I'll leave a message at English Wikipedia. @RLazarus, what was this hiccup you mention? People may like to know about the details.

@RLazarus, what was this hiccup you mention? People may like to know about the details.

The Data Persistence team needed to restart a database replica for routine work. Most of our production software can just retry any particular query on a different DB host, so that isn't usually disruptive. But updateCollation.php (the script that's migrating categories from the old collation to the new one) is only rarely used for this particular maneuver and hasn't had all that much engineering effort invested to make it resilient to that sort of event - it just connects to one replica and uses it for the entire run. When we got unlucky and that replica was restarted, instead of just reconnecting to a different host, the script exited (with no resume capability built in).

Obviously all that would be high on our list of things to improve for next time, but we're instead planning on reworking this whole process so that this user-visible migration period doesn't exist. We fully expect there won't be a "next time" at all.

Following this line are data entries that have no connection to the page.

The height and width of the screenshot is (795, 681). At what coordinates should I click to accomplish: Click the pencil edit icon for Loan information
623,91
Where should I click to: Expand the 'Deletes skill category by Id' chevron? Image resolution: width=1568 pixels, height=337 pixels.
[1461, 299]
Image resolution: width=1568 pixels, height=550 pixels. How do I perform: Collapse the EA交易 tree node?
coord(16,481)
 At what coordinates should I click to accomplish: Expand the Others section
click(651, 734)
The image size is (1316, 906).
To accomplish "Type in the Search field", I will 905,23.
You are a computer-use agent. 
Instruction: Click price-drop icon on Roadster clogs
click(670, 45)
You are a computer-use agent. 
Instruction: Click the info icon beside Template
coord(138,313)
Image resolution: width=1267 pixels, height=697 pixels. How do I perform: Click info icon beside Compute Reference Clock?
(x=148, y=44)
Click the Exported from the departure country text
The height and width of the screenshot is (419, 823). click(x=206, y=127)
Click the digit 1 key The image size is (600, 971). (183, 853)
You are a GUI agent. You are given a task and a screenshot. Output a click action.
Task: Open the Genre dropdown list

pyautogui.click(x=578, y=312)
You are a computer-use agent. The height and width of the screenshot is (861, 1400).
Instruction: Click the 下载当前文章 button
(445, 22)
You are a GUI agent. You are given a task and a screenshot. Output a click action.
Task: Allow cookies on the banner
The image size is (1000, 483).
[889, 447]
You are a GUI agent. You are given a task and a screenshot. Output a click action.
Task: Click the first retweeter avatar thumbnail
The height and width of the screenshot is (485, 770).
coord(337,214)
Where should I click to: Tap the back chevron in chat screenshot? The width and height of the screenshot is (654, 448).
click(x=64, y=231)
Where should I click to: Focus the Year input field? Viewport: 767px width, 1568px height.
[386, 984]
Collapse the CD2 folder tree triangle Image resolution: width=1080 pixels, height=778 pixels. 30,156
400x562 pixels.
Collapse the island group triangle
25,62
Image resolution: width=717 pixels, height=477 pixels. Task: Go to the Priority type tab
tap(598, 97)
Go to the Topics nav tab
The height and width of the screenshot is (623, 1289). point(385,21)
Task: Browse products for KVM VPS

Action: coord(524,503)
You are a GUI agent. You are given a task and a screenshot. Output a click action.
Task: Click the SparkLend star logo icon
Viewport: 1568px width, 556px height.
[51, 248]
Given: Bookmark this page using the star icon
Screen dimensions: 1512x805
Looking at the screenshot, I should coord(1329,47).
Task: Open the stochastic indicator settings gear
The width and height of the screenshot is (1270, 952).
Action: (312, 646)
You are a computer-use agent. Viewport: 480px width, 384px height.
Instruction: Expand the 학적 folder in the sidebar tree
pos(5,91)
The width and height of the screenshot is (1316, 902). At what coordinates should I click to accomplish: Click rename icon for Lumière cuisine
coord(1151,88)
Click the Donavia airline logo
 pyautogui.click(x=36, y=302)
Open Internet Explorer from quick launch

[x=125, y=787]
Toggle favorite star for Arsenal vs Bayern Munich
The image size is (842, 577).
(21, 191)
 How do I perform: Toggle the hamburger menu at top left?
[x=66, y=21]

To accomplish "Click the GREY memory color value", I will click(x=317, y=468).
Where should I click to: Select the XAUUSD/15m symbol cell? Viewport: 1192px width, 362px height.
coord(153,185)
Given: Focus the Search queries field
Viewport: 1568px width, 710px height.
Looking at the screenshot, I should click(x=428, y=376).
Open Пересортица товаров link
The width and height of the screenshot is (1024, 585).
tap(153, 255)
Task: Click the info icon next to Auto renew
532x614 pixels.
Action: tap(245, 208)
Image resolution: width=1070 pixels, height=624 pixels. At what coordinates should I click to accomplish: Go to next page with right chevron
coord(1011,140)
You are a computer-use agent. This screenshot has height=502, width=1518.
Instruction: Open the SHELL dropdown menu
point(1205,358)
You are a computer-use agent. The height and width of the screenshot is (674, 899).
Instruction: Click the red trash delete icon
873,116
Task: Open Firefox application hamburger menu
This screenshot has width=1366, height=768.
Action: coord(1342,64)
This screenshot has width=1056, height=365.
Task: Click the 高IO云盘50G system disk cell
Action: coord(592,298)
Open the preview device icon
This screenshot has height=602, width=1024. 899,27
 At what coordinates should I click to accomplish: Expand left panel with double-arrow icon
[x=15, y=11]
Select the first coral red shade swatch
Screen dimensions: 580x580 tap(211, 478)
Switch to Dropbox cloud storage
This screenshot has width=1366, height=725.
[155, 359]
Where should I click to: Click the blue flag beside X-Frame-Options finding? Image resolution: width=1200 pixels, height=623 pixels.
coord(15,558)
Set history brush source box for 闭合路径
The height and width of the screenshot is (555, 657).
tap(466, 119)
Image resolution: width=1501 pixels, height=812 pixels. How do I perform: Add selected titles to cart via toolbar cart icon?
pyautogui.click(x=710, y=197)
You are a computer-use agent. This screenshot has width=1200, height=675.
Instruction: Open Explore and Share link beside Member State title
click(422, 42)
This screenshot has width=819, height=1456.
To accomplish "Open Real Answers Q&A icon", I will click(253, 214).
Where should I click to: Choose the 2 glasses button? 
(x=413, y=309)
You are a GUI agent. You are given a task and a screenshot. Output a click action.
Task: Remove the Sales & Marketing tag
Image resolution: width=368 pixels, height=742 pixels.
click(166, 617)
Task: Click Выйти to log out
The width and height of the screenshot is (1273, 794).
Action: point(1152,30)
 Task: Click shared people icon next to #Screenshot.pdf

This is finished on all wikis, a little bit slower than our original schedule but not stretching into the holiday weekend as I'd feared. :)

If there are any sorting issues that still persist, those are unexpected, and users should please open bug reports as they normally would. @Trizek-WMF I'm leaving this open in case there's any post-work you want to do, but it's finished from our perspective -- close it at your convenience. Thanks again for all the help!

Trizek-WMF closed this task as Resolved.EditedNov 24 2020, 5:04 PM

Thank you!

You mentioned that the next migration would be with a different system not creating any disturbance. Just in case, I detail here what I did:


We re-used the previous explanation message to avoid translators fatigue.

We added a mention of this change to Tech News two weeks ahead and for the week when it happen.

Wikis have been MassMessaged just before the operation. A pre-warning was sent to English Wikipedia, because it was the most impacted wiki.

Here is the list of wikis targeted this time, by server clusters, for MassMessage distribution.

When the operation started, I kept an eye on most important wikis to check for any complaints.


Other than that, I have no particular comment or other feedback on my side, so I close the task.

Always a pleasure to work with you!